This month, thousands of mutton snapper will make their way to reefs like Western Dry Rocks off Key West to spawn. Hot on their trail will be hundreds of bloodthirsty anglers.
The blood lust for mutton snappers -- especially when they are easy targets during the spawn -- has some anglers calling for more protection.
Lower Keys spear fisherman Don DeMaria proposed closing down Western Dry Rocks, as the reef is only one of two major snapper spawning areas off the continental United States, DeMaria said. The other major snapper and grouper spawning area is Riley's Hump in the Tortugas Ecological Reserve, which was closed to fishing in 2001.
Both reserves produce mutton snapper that migrate throughout the Florida Keys and Florida, said DeMaria, a member of South Atlantic Fishery Management Council's Snapper Grouper Advisory Panel.
DeMaria also serves on the Florida Keys National Marine Sanctuary's Ecosystem Protection Working Group, which will make recommendations to the Sanctuary Advisory Council on setting aside closed areas. His proposal is part of a management review process the sanctuary is currently undertaking.
"It's the goose that lays the golden eggs. Why would you want to kill it and eat it?" DeMaria asked. "It's like clockwork; fishermen go there and target muttons. They know where to go and when to go."
Western Dry Rocks has been featured in national fishing magazines as one of the best reefs to hunt mutton snappers during the spawn. A 2007 edition of Saltwater Sportsman featured Western Dry Rocks specifically in an article titled "Mutton Moon Madness."
"As the April moon waxes full, mutton mania grips South Florida," the article states.
Last year, members of the Snapper Grouper Advisory Panel recommended the council "consider" making Western Dry Rocks a closed spawning area -- or at least implement a seasonal closure during the spawn.
A June 2012 report from the fishery's Law Enforcement Committee states that most of the mutton spawn fishing occurs at Western Dry Rocks and Eyeglass Bar, also off Key West.
"Law enforcement officers report witnessing many fishermen making multiple trips in one day and harvesting over the individual or vessel limit," the report states. "Law enforcement officers suspect that many of the fish are being sold directly to local restaurants and the harvest is likely not being properly monitored."
The report also states the spawn "is the one time of the year when the 10-fish bag limit of mutton snapper is likely to be caught. During the remainder of the year, mutton snapper are not plentiful enough in the area for most fishermen to catch their bag limit."
The South Atlantic and Gulf of Mexico fishery management councils have discussed implementing reduced bag limits and establishing closed areas during the spawn, but have not moved forward with a formal proposal.

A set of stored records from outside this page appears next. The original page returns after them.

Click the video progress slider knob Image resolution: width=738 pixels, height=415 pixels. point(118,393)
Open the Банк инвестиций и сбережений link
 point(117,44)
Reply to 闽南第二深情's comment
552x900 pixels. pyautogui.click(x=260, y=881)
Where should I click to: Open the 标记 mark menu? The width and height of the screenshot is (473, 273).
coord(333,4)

The Florida Keys Commercial Fishermen's Association is calling DeMaria's proposal too restrictive. Instead, the association calls for reduced bag limits during the spawn. The current bag limit is 10 fish per person per day.
"We don't need any more closed areas, as this could be corrected through changes to bag limits," said association board President Capt. Ernie Piton.

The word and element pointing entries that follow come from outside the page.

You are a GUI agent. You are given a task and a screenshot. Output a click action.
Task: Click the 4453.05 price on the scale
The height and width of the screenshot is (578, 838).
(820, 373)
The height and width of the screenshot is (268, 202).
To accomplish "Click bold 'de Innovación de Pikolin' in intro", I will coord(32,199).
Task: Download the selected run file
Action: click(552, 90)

Three working groups are working on recommendations to the Sanctuary Advisory Council. The council will have a "rich discussion" on the recommendations at its July meeting, said sanctuary Superintendent Sean Morton. But working groups will not make their formal recommendations to the council until either the August or October meeting, he said.
Any fishing regulation changes will be made in conjunction with the South Atlantic and Gulf of Mexico fishery management councils or the Florida Fish and Wildlife Conservation Commission, Morton said. There would also be environmental and socio-economic impact studies done before changes to fishing rules are implemented.